Let’s run the summary() function on unique_id.
## Min. 1st Qu. Median Mean 3rd Qu. Max. NA's
## 6 728269 1455575 1455701 2184398 2909475 261
Sure enough, when we look at the summary of unique_id we see over 200 NAs. This happens because we are adding state_provinces that have no information in the mooc1 table. That means there were over 200 zip codes in mooc1_states that were not in mooc1_clean.
So, now let’s do this correctly. What join type do we actually want? We want the left_join() method. This includes all rows from the first dataframe and ONLY those rows from the second dataframe. Then, let’s run the dim() function and the summary() function to make sure we get the right number of columns and rows and to make sure we have no NAs in unique_id.
mooc1_etl <- left_join(mooc1, mooc1_states, by='zip') # Using `left_join()`
#(the correct way for our case)
dim(mooc1_etl)## [1] 1049961 28
## Min. 1st Qu.

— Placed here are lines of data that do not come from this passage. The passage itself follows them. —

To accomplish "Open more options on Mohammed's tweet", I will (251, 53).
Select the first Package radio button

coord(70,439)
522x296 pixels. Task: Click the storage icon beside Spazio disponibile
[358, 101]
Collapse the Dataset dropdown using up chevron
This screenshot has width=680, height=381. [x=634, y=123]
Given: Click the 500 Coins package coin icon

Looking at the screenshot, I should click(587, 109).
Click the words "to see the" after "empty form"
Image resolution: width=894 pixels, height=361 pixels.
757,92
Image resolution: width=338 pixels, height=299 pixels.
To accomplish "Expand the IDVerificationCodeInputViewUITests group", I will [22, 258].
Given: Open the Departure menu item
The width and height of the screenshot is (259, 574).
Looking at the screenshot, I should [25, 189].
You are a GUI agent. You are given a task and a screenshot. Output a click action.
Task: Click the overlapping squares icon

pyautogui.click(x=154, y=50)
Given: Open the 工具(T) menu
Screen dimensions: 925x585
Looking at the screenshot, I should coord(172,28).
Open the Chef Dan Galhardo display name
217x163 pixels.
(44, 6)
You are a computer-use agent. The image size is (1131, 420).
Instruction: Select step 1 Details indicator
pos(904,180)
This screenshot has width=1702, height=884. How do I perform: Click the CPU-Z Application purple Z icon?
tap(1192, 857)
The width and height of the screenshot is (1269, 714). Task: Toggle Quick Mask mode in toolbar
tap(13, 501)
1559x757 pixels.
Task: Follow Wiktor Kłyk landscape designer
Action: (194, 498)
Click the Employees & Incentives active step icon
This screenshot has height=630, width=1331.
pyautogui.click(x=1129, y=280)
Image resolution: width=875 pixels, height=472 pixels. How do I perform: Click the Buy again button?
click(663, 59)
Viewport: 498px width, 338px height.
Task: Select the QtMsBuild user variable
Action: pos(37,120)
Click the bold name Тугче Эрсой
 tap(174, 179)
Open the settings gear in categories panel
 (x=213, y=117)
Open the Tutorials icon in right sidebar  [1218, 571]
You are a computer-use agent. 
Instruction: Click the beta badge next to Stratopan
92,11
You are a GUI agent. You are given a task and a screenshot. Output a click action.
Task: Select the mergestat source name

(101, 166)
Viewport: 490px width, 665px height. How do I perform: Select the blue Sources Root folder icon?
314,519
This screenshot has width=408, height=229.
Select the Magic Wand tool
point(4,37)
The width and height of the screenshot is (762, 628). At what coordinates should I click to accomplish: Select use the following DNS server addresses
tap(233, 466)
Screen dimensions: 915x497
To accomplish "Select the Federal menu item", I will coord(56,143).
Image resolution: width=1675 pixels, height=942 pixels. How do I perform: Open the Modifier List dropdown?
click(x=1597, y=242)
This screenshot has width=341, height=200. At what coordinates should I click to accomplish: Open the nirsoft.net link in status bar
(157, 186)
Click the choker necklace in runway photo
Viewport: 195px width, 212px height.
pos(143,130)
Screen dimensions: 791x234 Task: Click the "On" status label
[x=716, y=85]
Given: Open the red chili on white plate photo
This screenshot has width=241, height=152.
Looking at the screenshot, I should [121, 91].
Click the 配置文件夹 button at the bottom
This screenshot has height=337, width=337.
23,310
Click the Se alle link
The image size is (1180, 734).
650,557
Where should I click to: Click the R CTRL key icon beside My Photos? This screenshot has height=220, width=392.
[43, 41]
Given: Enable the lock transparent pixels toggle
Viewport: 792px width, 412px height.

Median Mean 3rd Qu. Max.
## 6 728269 1455575 1455701 2184398 2909475
Sure enough, when we do this, we get the same number of rows before and after, one additional column after, and no NAs.
Finally, let’s export this table. We can export the dataframe as an ‘rds’ file that is native to R. Again, this is good practice for several reasons. First, while we could continue to import the file from the csv version every time, this takes longer than an rds file. Second, by exporting the file midway through analysis, we can always come back and read in that file and not have to go back and redo all of the manipulation that we already did. This is not hard to do, but it does waste time. Finally, saving to rds rather than csv preserves the format of the columns. For example, the date column will be correctly formatted as the Date format, and we won’t have to go back and fix that again. We can also compress the file.
write_rds(mooc1_etl, 'mooc1_etl_done.rds', compress = 'gz') #Export mooc1_etl for use later
#while retaining the column formatsThis project on ETL included many of the key skills needed to load, transform and manipulate data. They will serve well in solving business problems with data.